Тем не менее в научных публикациях по-прежнему предлагается линейная последовательность событий для коллапса позднего бронзового века, хотя попросту некорректно заявлять, что засуха вызвала голод, который побудил «народы моря» покинуть обжитые места и учинить хаос, каковой обернулся «бронзовым коллапсом»[542]. Линейности не было и в помине; все было куда сложнее. Вероятно, у событий не имелось некой единой движущей силы или триггера; сказался целый ряд факторов стресса, каждый из которых заставлял людей реагировать различными способами в попытках приспособиться к ситуационным изменениям. Теория комплексности, особенно с точки зрения визуализации нелинейной последовательности и воздействия ряда факторов стресса, а не единого триггера, поэтому кажется предпочтительной — и для объяснения коллапса конца позднего бронзового века, и для задания рамок на перспективу для продолжения изучения этой катастрофы.
Эпилог
Последствия
Мы видели, что на протяжении более трехсот лет в позднем бронзовом веке — приблизительно с правления царицы Хатшепсут, начавшегося около 1500 года до нашей эры, и до того момента, когда все рухнуло после 1200 года до нашей эры, — Средиземноморский регион объединял комплексный интернациональный мир, в котором минойцы, микенцы, хетты, ассирийцы, вавилоняне, митаннийцы, хананеи, киприоты и египтяне взаимодействовали, создавая космополитическую глобализированную цивилизацию, подобной которой практически не наблюдалось до сегодняшнего дня. Вполне возможно, что именно этот интернационализм способствовал апокалиптической катастрофе, которая завершила бронзовый век.
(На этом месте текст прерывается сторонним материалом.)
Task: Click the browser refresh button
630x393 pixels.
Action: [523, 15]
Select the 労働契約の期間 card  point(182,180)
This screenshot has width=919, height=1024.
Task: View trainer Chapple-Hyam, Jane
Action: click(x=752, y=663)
Как представляется, культуры Ближнего Востока, Египта и Греции были настолько переплетены и взаимозависимы к 1177 году до нашей эры, что падение одной из них в конечном счете погубило остальные, и прежде процветавшие культуры одна за другой пали под натиском то ли человека, то ли природы, то ли обоих, как говорится, в «смертельной дозе».
Тем не менее, даже с учетом всего, сказанного выше, мы должны признать нашу неспособность точно установить истинную причину (или совокупность причин) гибели цивилизации и перехода от конца позднего бронзового века к веку железному в Эгейском бассейне и Восточном Средиземноморье — или даже окончательно определить происхождение и мотивацию «народов моря». Однако, если свести воедино все те цепочки доказательств, которые были представлены на страницах данной книги, все-таки появляется кое-что относительно определенное, от чего можно отталкиваться в дальнейшем.